1891
Birth of the 1935 Nobel Physics laureate,
Sir James Chadwick, English physicist
who won the award for discovering the neutron.
Prize
Presentation Nobel
Lecture.
James Chadwick was
born in Cheshire, England, on 20th October, 1891, the son of
John Joseph Chadwick and Anne Mary Knowles. He attended Manchester
High School prior to entering Manchester University in 1908;
he graduated from the Honours School of Physics in 1911 and
spent the next two years under Professor (later Lord) Rutherford
in the Physical Laboratory in Manchester, where he worked on
various radioactivity problems, gaining his M.Sc. degree in
1913 That same year he was awarded the 1851 Exhibition Scholarship
and proceeded to Berlin to work in the Physikalisch Technische
Reichsanstalt at Charlottenburg under Professor H. Geiger.
During World War I, Chadwick
was interned in the Zivilgefangenenlager, Ruhleben. After the
war, in 1919, he returned to England to accept the Wollaston
Studentship at Gonville and Caius College, Cambridge, and to
resume work under Rutherford, who in the meantime had moved
to the Cavendish Laboratory, Cambridge. Rutherford had succeeded
that year in disintegrating atoms by bombarding nitrogen with
alpha particles, with the emission of a proton. This was the
first artificial nuclear transformation. In Cambridge, Chadwick
joined Rutherford in accomplishing the transmutation of other
light elements by bombardment with alpha particles, and in making
studies of the properties and structure of atomic nuclei.
Chadwick was elected Fellow of
Gonville and Caius College (1921-1935) and became Assistant
Director of Research in the Cavendish Laboratory (1923). In
1927 he was elected a Fellow of the Royal Society.

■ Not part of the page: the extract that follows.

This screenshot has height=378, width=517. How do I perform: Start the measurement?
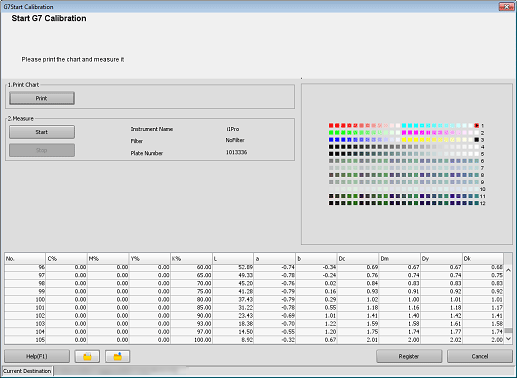[42, 132]
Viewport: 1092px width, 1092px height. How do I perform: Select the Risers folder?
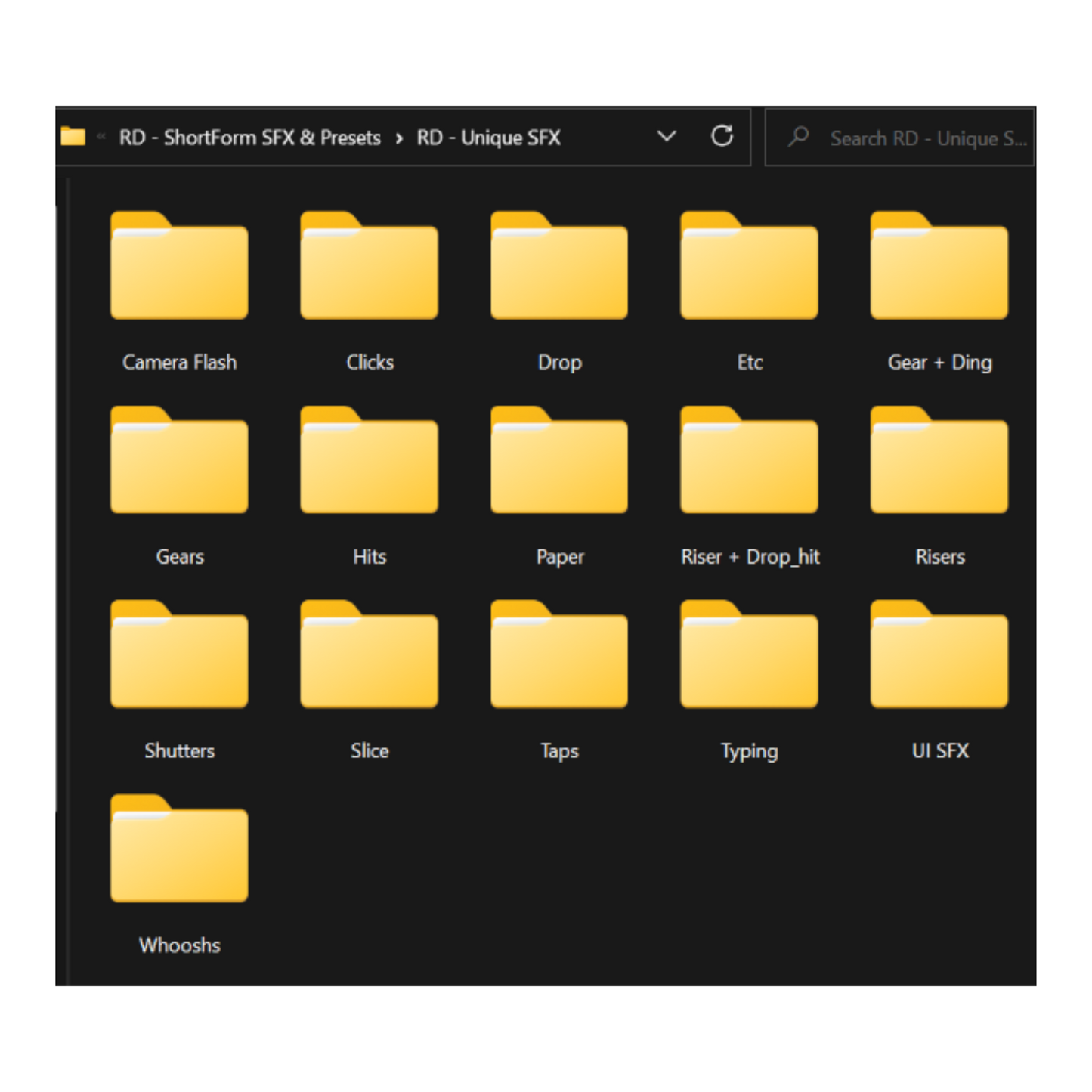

In 1932, Chadwick made a fundamental
discovery in the domain of nuclear science: he proved the existence
of neutrons - elementary particles devoid of any electrical
charge. In contrast with the helium nuclei (alpha rays) which
are charged, and therefore repelled by the considerable electrical
forces present in the nuclei of heavy atoms, this new tool in
atomic disintegration need not overcome any electric barrier
and is capable of penetrating and splitting the nuclei of even
the heaviest elements. Chadwick in this way prepared the way
towards the fission of uranium 235 and towards the creation
of the atomic bomb.
Chadwick remained at Cambridge
until 1935 when he was elected to the Lyon Jones Chair of Physics
in the University of Liverpool. From 1943 to 1946 he worked
in the United States as Head of the British Mission attached
to the Manhattan Project for the development of the atomic bomb.
He returned to England and, in 1948, retired from active physics
and his position at Liverpool on his election as Master of Gonville
and Caius College, Cambridge. He retired from this Mastership
in 1959. From 1957 to 1962 he was a parttime member of the United
Kingdom Atomic Energy Authority.
Chadwick has had many papers
published on the topic of radioactivity and connected problems
and, with Lord Rutherford and C. D. Ellis, he is co-author of
the book Radiations from Radioactive substances (1930).
In 1925, Chadwick married Aileen
Stewart-Brown of Liverpool. They had twin daughters, and lived
at Denbigh, NorthWales. His hobbies included gardening and fishing.